DIRECTIONS FOR THIS TASK >> First find the line with "Given: Click info" in the entries below, then set down exactly every line through the line with "This screenshot has width=1644, height=818.", that line included.

GIVEN ENTRIES >>
----

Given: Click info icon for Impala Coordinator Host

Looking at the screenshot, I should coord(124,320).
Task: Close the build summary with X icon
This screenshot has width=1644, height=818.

----

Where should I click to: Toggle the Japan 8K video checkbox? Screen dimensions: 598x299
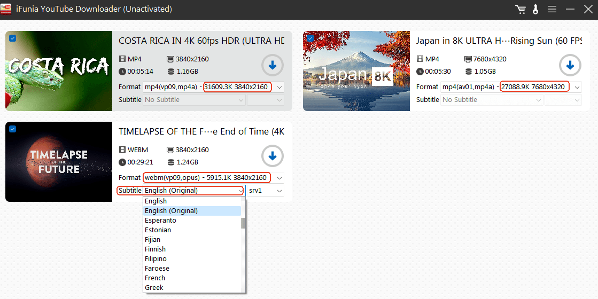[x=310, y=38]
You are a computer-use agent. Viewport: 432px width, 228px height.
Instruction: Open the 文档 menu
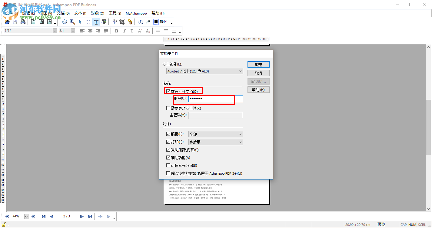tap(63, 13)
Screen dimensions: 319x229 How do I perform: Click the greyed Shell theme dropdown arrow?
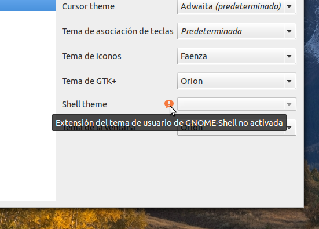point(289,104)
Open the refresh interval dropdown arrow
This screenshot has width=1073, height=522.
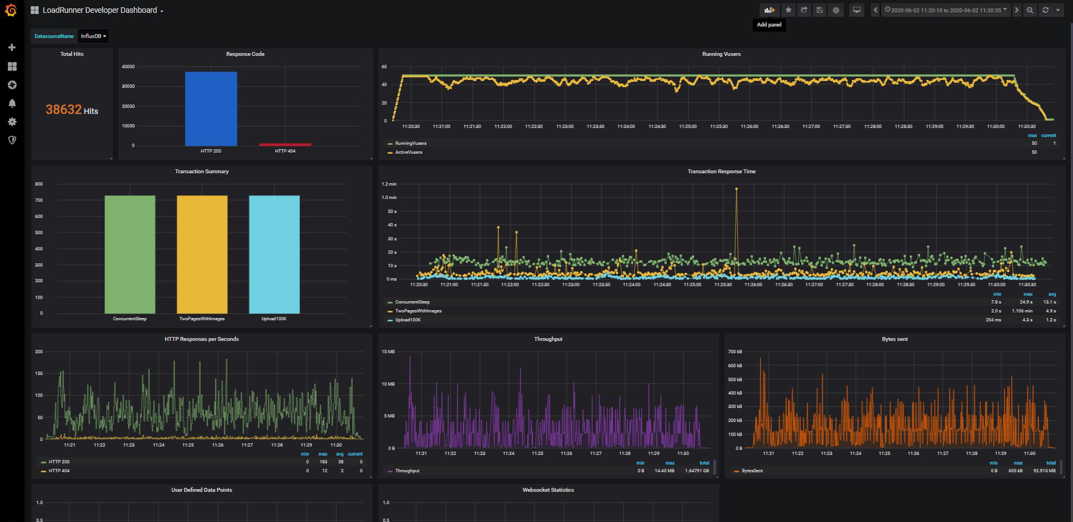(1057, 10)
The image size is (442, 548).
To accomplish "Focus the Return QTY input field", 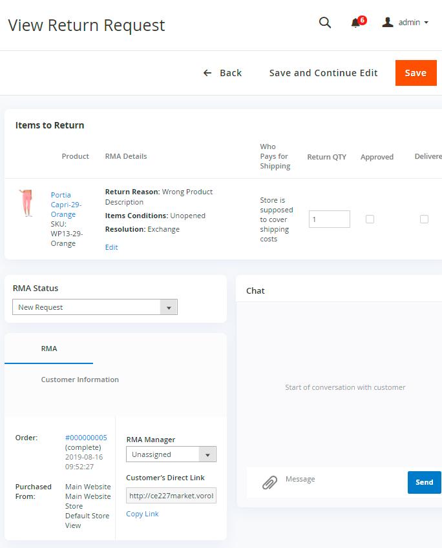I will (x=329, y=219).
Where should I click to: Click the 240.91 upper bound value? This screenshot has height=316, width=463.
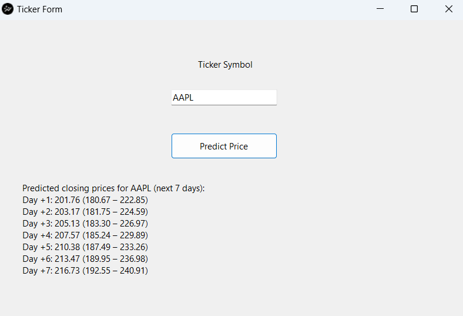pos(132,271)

----

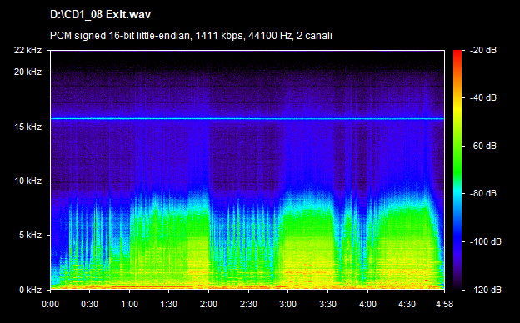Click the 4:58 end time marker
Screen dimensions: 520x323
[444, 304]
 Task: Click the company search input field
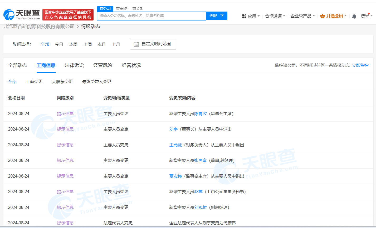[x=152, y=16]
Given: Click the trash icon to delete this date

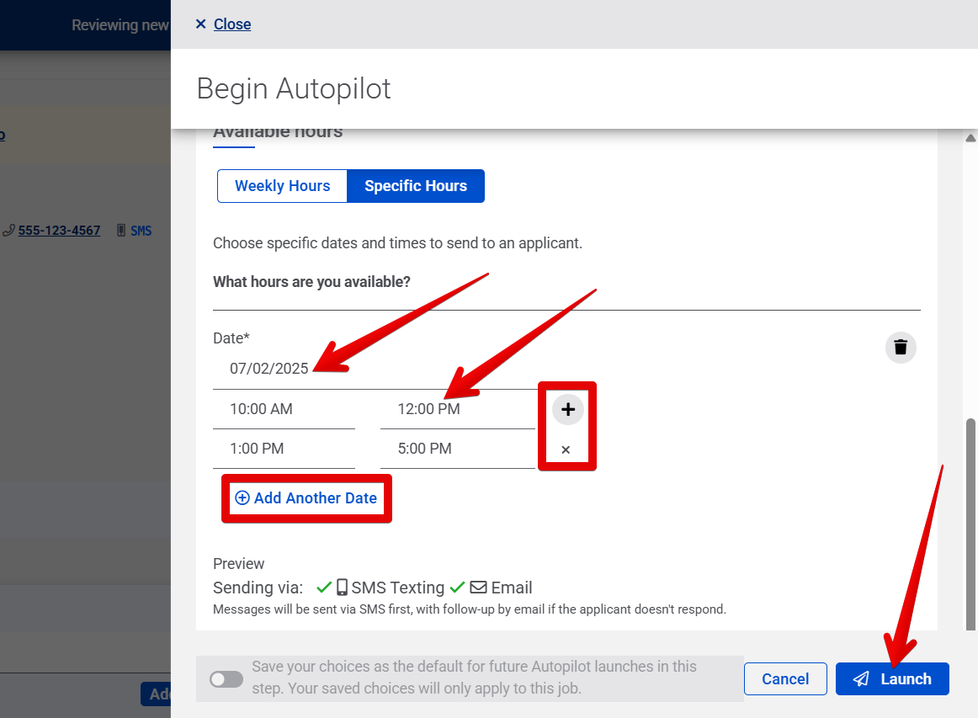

----

ANSWER >>
Given: Click info icon for Impala Coordinator Host

Looking at the screenshot, I should coord(124,320).
Task: Close the build summary with X icon
This screenshot has width=1644, height=818.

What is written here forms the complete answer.